Form 8-K

 

 

UNITED STATES

SECURITIES AND EXCHANGE COMMISSION

WASHINGTON, DC 20549

 

 

FORM 8-K

 

 

CURRENT REPORT PURSUANT

TO SECTION 13 OR 15(D) OF THE

SECURITIES EXCHANGE ACT OF 1934

Date of report (Date of earliest event reported): June 20, 2011

 

 

Danaher Corporation

(Exact Name of Registrant as Specified in Its Charter)

 

 

Delaware

(State or Other Jurisdiction of Incorporation)

 

001-08089   59-1995548
(Commission File Number)   (IRS Employer Identification No.)

 

2200 Pennsylvania Ave., N.W., Suite 800W, Washington, D.C.   20037-1701
(Address of Principal Executive Offices)   (Zip Code)

202-828-0850

(Registrant’s Telephone Number, Including Area Code)

Not applicable

(Former Name or Former Address, if Changed Since Last Report)

 

 

Check the appropriate box below if the Form 8-K filing is intended to simultaneously satisfy the filing obligation of the registrant under any of the following provisions ( see General Instruction A.2. below):

 

¨ Written communications pursuant to Rule 425 under the Securities Act (17 CFR 230.425)

 

¨ Soliciting material pursuant to Rule 14a-12 under the Exchange Act (17 CFR 240.14a-12)

 

¨ Pre-commencement communications pursuant to Rule 14d-2(b) under the Exchange Act (17 CFR 240.14d-2(b))

 

¨ Pre-commencement communications pursuant to Rule 13e-4(c) under the Exchange Act (17 CFR 240.13e-4(c))

 

 

 


ITEM 8.01 OTHER EVENTS

On June 20, 2011, Danaher Corporation (“Danaher”) entered into a purchase agreement (the “Purchase Agreement”) with Deutsche Bank Securities Inc., Merrill Lynch, Pierce, Fenner & Smith Incorporated, BNP Paribas Securities Corp., HSBC Securities (USA) Inc. and Wells Fargo Securities, LLC, as representatives of the several underwriters named in the Purchase Agreement, for the sale by Danaher of $300 million aggregate principal amount of Floating Rate Senior Notes due 2013 (the “2013 Notes”), $400 million aggregate principal amount of 1.300% Senior Notes due 2014 (the “2014 Notes”), $500 million aggregate principal amount of 2.300% Senior Notes due 2016 (the “2016 Notes”) and $600 million aggregate principal amount of 3.900% Senior Notes due 2021 (the “2021 Notes,” and together with the 2013 Notes, the 2014 Notes and the 2016 Notes, the “Notes”), in a public offering pursuant to a registration statement on Form S-3 (File No. 333-159060) and a related prospectus filed with the Securities and Exchange Commission.

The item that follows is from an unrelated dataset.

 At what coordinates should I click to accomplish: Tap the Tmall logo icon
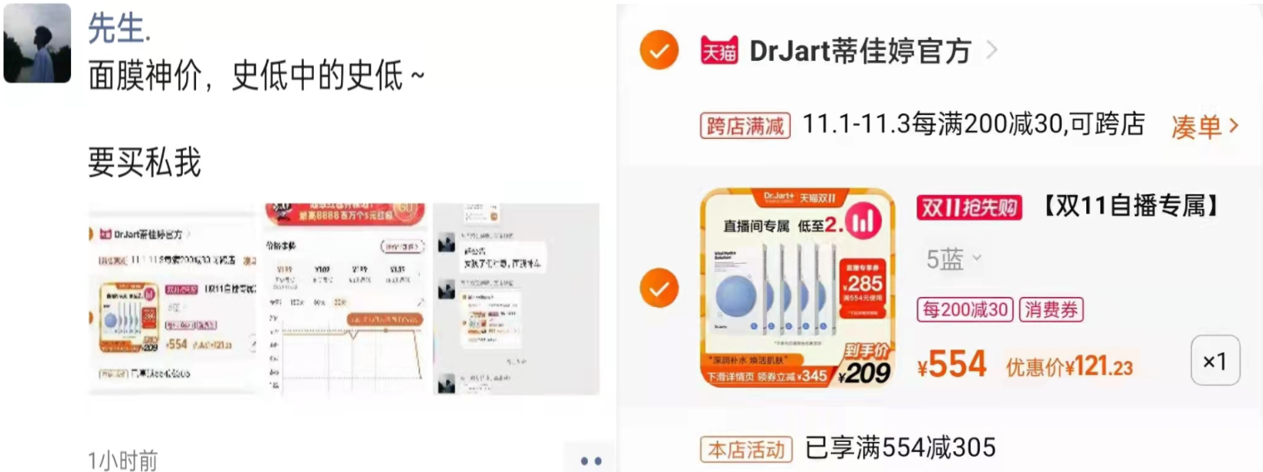[x=719, y=51]
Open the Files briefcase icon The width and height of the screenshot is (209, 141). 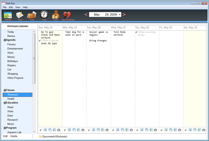point(32,15)
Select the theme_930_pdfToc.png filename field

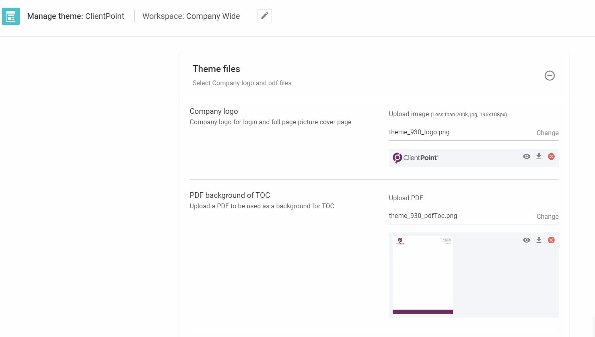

Danaher expects to receive net proceeds, after the underwriting discount and expenses, of approximately $1.79 billion. The offering of the Notes is expected to close on June 23, 2011, subject to customary closing conditions.

The Notes will be issued pursuant to an indenture dated as of December 11, 2007 (the “Indenture”) between Danaher and The Bank of New York Mellon Trust Company, N.A. (formerly The Bank of New York Trust Company, N.A.) as trustee (the “Trustee”) and a supplemental indenture relating to each series of Notes, each to be dated on or about June 23, 2011.

The above description of the Purchase Agreement and the Indenture is qualified in its entirety by reference to the Purchase Agreement and the Indenture. The Indenture has been included as Exhibit 1.2 to Danaher’s Current Report on Form 8-K filed on December 11, 2007, and the Purchase Agreement is filed as Exhibit 1.1 hereto. The Indenture and the Purchase Agreement are incorporated herein by reference.

Wilmer Cutler Pickering Hale and Dorr LLP, counsel to Danaher, has issued an opinion to Danaher, dated June 20, 2011, regarding the legality of the Notes upon issuance thereof. A copy of the opinion as to legality is filed as Exhibit 5.1 hereto.

 

ITEM 9.01 FINANCIAL STATEMENTS AND EXHIBITS

(d) Exhibits:

 

Exhibit No.

  

Description

  1.1    Purchase Agreement, dated as of June 20, 2011
  5.1    Opinion of Wilmer Cutler Pickering Hale and Dorr LLP
23.1    Consent of Wilmer Cutler Pickering Hale and Dorr LLP (contained in Exhibit 5.1 above)


SIGNATURE

Pursuant to the requirements of the Securities Exchange Act of 1934, the Registrant has duly caused this report to be signed on its behalf by the undersigned hereunto duly authorized.

 

DANAHER CORPORATION
By:   /s/    DANIEL L. COMAS        
Name:   Daniel L. Comas
Title:   Executive Vice President and Chief Financial Officer

Dated: June 21, 2011


EXHIBIT INDEX

 

Exhibit No.

  

Description

  1.1    Purchase Agreement, dated as of June 20, 2011
  5.1    Opinion of Wilmer Cutler Pickering Hale and Dorr LLP
23.1    Consent of Wilmer Cutler Pickering Hale and Dorr LLP (contained in Exhibit 5.1 above)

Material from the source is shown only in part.